Von Beginn an baute die Équipe Tricolore mit ihrem speziellen 4-3-3 eine massive Bastion in München auf, die schon in Russland niemand knacken konnte. Dabei bilden die drei Mittelfeldspieler Pogba, N'Golo Kanté und Adrien Rabiot die Mauer vor der Mauer und wenn ein Ball so unglücklich ist und sich bei ihnen verfängt, wird er sofort auf den nicht zu haltenden Kylian Mbappé geschickt. Mats Hummels klärte in einer dieser Situationen noch mit einer Grätsche fürs Grätschenmuseum (78.).
Frankreich kann so den Gegner ohne Ball dominieren, eine teuflische Taktik, die den höchsten Anforderungen im Sport genügt: Man kennt sie - und kann trotzdem nichts dagegen tun. So wurde Frankreich Weltmeister, oder wie Löw später der Pressekonferenz präzisierte: "Weltmeister im Verteidigen".
Man konnte dem Bundestrainer dabei beobachten, wie ihn dieses enervierende Defensivsystem noch nach dem Spiel quälte. Es sei sein Plan gewesen, über die offensiven Außenverteidiger Joshua Kimmich und Robin Gosens die Mauer zu umspielen, ohne in Konter zu laufen. Der Bundestrainer stellte dafür genau so auf, wie man es erwartet hatte, hinten mit Dreierkette und im Mittelfeld Toni Kroos und Ilkay Gündogan, bei denen vor allem Kroos sich offenbar vorgenommen hatte, es allen Kritikern zum hundertsten Mal zu zeigen - er gewann an diesem Abend mehr Defensivzweikämpfe als vermutlich in einer ganzen Saison mit Real Madrid.

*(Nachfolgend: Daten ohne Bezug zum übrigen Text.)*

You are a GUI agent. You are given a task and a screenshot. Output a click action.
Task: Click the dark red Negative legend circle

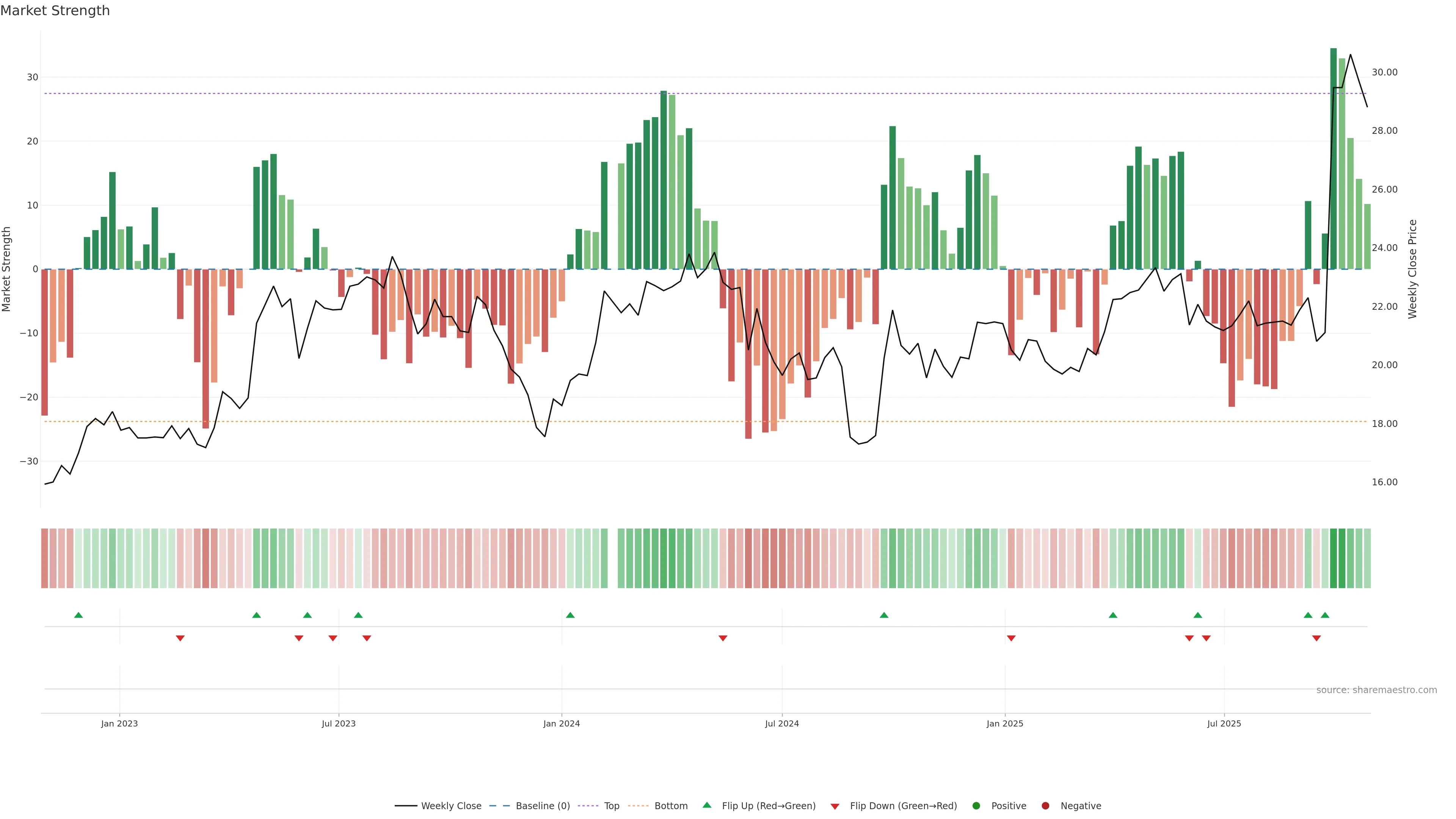pyautogui.click(x=1045, y=806)
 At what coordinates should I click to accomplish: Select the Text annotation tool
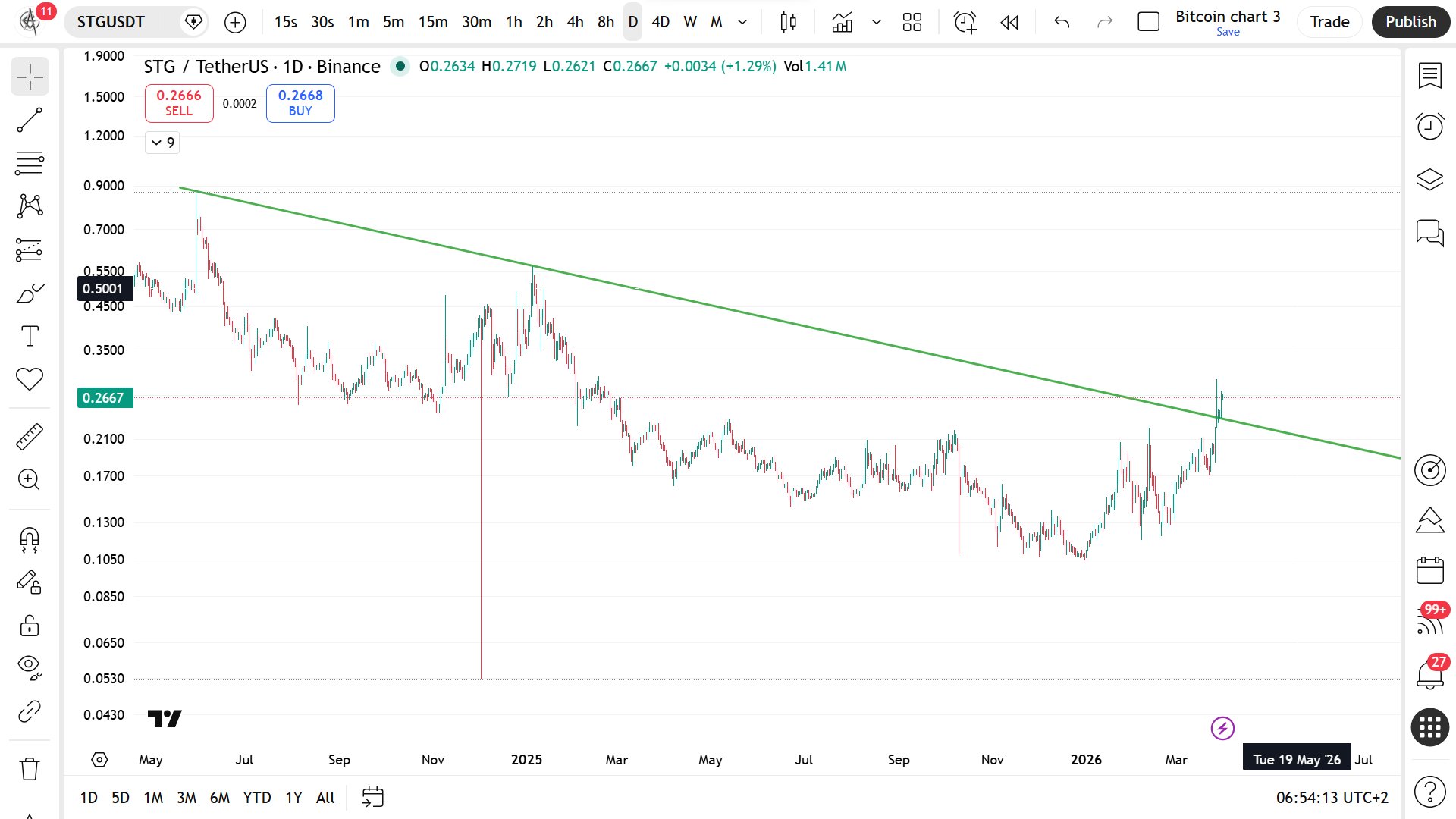pyautogui.click(x=30, y=336)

Der Plan mit den Außenverteidigern klappte auch ganz gut - nur was tun, wenn der Ball dort ist? Vorne rochierten Serge Gnabry, Thomas Müller und Kai Havertz, aber sie verloren sich im blauen Dickicht, vor allem Havertz, der den Vorzug vor Leroy Sané bekam. Was wieder das älteste und vermutlich drängendste Problem der Nationalmannschaft in den Fokus rückt: Die fehlende Durchschlagskraft im Sturm. Auf der Tribüne schaute Miroslav Klose zu, wie seine Nachfolger erneut an seiner Nachfolge scheiterten.

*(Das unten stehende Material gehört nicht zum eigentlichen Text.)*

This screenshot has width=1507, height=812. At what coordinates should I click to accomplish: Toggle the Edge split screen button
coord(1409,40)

Löw weiß, dass auch vier von sechs Gruppendritten weiterkommen
Nur in einem kurzen Zeitkorridor nach der Halbzeit hatten Gnabry mit einem Aufsetzer (54.) und Müller mit einem geblockten Schuss zwei ausgewachsene Chancen auf den Ausgleich, in der ersten Halbzeit konnte man einen Schuss von Gündogan (38.) und ein Ball, der über den Scheitel von Müller rutschte, notieren. Ansonsten verballerten Kroos und später Sané gute Freistöße. Als ein Reporter fragte, ob auch die Ecken möglicherweise nicht ganz so toll waren, verwies Löw auf sein enzyklopädisches Weltfußball-Wissen und sagte, dass Frankreich "in den letzten zwei, drei Jahren die beste Mannschaft im Verteidigen von defensiven Standards", gewesen sei.

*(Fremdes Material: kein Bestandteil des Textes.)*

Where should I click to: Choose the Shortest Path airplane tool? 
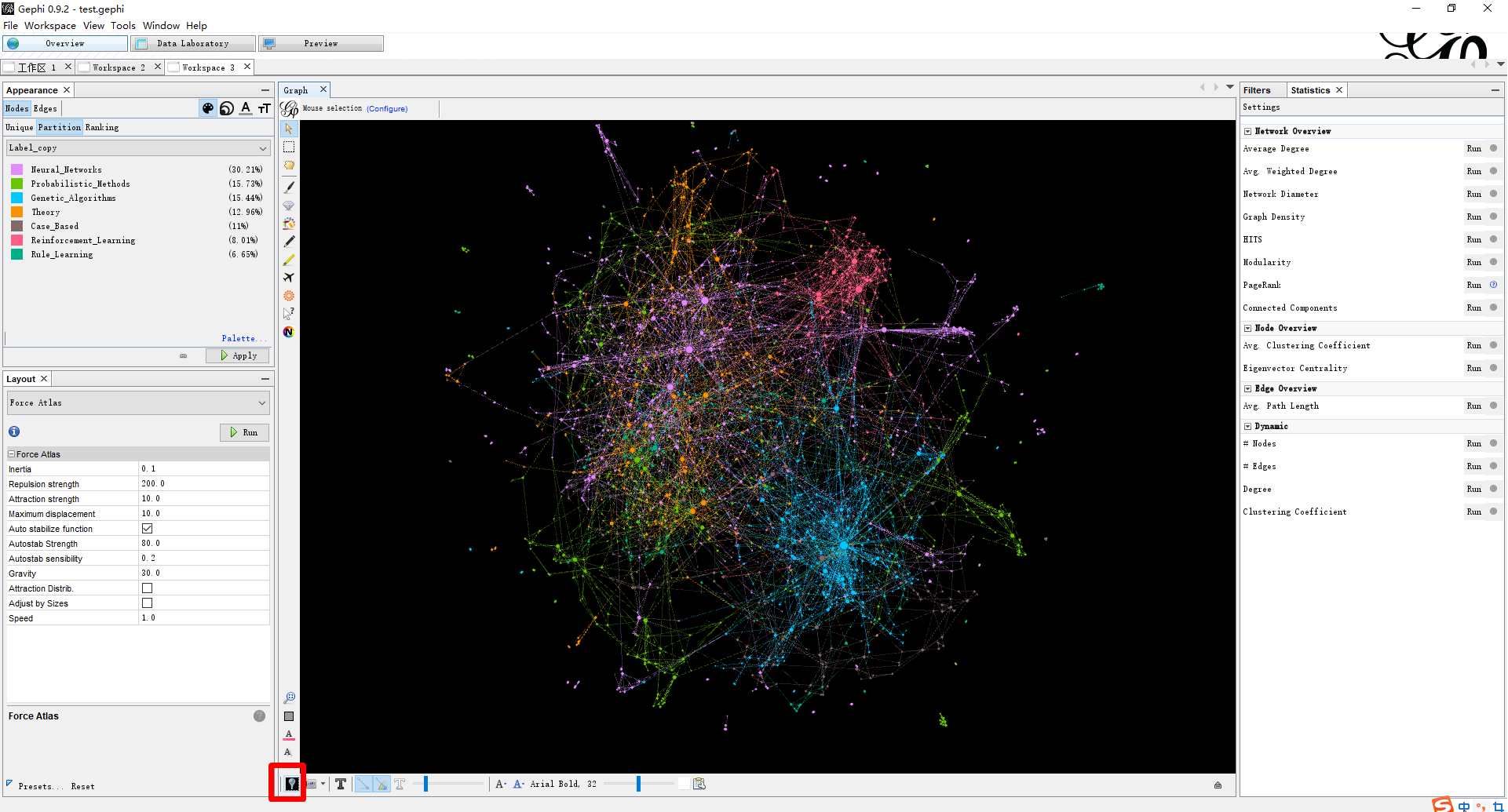(x=289, y=278)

Im Gegenzug traf Rabiot noch den Pfosten und Mbappé sowie Karim Benzema im späteren Verlauf aus Abseitsposition und da war man wieder drin in der Debatte: Kann man angesichts eines durchaus möglichen 0:3 und das auch noch zu Hause in München von einem guten Spiel sprechen, wie es Joshua Kimmich ("Ich würde schon sagen, dass wir nicht die schlechtere Mannschaft waren") oder Toni Kroos ("Wir haben ein in meinen Augen gutes Spiel gemacht") taten? Es war ein bisschen wie bei einem Schüler, der mal auf Note 5 stand (Stichwort: 0:6 in Spanien) und nun dank Fleiß und Fortschritten eine 2+ geschafft hat. Aber um mit dem Klassenbesten mithalten zu können, hätte es halt eine glatte 1 gebraucht.
"Es ist ja nichts passiert", sagte Löw mit der ganzen Erfahrung von 15 Bundestrainerjahren. Er weiß, dass auch vier von sechs Gruppendritten weiterkommen und nun geht am Samstag gegen Portugal, die zwar einen Cristiano Ronaldo haben, der auch schnell, aber nicht so schnell wie Kylian Mbappé ist. Leon Goretzka könnte da eventuell eine Option sein, um im Mittelfeld für mehr Power zu sorgen.
Portugal und ihr Trainer Fernando Santos, das zur Erinnerung, haben übrigens die bisher letzte Europameisterschaft in Frankreich gewonnen. Grundlage für den Titel war ein enervierendes Defensivsystem.